Music as Medicine
Philosophers, wise men, and physicians have long known that music holds healing powers. Plato in The Republic wrote: “Musical training is a more potent instrument than any other, because rhythm and harmony find their way into the inward places of the soul.” The British neurologist, naturalist, and writer Oliver Sacks commented: “The power of music to integrate and cure is quite fundamental. It is the profoundest non-chemical medication.”
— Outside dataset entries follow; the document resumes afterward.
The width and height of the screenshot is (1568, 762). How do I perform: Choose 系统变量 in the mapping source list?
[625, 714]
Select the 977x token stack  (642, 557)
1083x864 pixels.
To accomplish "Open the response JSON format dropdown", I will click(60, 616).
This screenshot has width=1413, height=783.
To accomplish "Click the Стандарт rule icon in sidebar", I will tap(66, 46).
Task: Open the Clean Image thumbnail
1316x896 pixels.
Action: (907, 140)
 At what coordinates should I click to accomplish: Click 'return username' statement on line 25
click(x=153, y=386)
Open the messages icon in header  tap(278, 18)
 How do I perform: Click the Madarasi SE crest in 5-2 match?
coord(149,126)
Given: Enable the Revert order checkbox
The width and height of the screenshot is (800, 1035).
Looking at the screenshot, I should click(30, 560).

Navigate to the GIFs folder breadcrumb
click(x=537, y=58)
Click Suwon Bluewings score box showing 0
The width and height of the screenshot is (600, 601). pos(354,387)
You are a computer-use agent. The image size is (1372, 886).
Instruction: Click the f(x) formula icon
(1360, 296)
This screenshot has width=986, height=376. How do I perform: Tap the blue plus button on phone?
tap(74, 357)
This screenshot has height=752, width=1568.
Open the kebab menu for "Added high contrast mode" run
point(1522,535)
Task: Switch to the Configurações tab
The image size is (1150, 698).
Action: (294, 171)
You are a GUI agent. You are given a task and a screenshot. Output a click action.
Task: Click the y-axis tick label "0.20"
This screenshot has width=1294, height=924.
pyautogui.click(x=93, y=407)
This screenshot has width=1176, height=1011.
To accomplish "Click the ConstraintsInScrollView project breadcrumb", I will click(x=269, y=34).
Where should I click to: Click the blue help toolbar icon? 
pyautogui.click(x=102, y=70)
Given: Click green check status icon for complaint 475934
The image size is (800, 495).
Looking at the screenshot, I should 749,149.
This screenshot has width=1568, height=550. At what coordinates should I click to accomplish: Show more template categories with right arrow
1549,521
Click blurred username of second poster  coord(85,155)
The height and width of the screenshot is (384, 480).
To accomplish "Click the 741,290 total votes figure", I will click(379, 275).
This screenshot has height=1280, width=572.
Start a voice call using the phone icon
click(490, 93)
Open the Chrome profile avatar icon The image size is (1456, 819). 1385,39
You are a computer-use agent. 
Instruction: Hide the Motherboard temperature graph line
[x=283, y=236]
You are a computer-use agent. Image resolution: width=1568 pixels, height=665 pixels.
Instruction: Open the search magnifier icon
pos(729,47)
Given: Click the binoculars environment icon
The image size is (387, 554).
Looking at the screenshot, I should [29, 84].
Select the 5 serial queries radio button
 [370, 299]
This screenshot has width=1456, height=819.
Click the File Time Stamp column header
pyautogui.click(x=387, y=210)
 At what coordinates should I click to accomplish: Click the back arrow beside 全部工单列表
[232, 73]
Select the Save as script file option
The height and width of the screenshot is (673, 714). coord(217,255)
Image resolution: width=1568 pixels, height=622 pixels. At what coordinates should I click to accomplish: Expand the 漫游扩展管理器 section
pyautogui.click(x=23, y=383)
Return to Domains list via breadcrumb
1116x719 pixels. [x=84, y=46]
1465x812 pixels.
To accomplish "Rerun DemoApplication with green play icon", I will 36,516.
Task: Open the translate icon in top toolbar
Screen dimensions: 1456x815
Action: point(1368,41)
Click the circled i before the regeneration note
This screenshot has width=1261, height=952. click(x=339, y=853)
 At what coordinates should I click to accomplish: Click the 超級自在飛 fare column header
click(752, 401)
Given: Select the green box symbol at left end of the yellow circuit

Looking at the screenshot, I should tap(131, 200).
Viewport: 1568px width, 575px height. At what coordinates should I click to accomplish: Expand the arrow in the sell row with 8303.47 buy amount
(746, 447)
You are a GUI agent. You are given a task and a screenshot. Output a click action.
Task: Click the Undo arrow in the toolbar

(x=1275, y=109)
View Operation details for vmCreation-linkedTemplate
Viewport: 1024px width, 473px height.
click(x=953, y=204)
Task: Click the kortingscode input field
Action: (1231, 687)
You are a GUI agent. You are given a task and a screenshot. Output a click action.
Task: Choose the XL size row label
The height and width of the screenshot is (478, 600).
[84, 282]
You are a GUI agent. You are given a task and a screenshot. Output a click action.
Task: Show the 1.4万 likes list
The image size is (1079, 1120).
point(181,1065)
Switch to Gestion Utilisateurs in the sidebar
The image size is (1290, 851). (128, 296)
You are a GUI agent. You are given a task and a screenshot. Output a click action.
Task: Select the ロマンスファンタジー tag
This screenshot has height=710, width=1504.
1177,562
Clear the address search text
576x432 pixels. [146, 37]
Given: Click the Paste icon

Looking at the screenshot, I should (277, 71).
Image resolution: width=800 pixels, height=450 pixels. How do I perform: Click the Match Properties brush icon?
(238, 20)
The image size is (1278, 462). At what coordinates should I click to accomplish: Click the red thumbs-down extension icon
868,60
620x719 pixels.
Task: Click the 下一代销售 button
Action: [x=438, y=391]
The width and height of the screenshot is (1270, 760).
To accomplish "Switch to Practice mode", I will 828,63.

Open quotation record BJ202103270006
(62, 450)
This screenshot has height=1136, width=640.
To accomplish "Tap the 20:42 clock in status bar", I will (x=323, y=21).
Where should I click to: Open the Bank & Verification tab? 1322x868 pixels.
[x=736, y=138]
Music as a method of therapy is recognized for treating physical and psychological ailments to improve health. Individuals of all ages benefit from restorative music as it aids in the rehabilitation of a variety of conditions. Research shows that music therapy can improve a patient’s mood, decrease depression, reduce anxiety, build self-esteem, support physical exercise and facilitate other health-related and wellness activities.
Pacific Symphony’s Heartstrings program provides customized musical experiences through its Music & Wellness programs that include “Sound Beginnings” Parent & Baby Workshops, Sensory Friendly Interactive Concerts, and Symphony Serenades.
Symphony magazine, published by the League of American Orchestras, just published an article titled “Music as Medicine” reporting on how musicians, music therapists, and scientists are using music to improve the lives of people with cognitive decline, dementia, and Alzheimer’s. Pacific Symphony’s Music and Wellness program ably led by Mary Hawkes was featured in the article alongside Kennedy Center’s program “Sound Health: Music and the Mind.”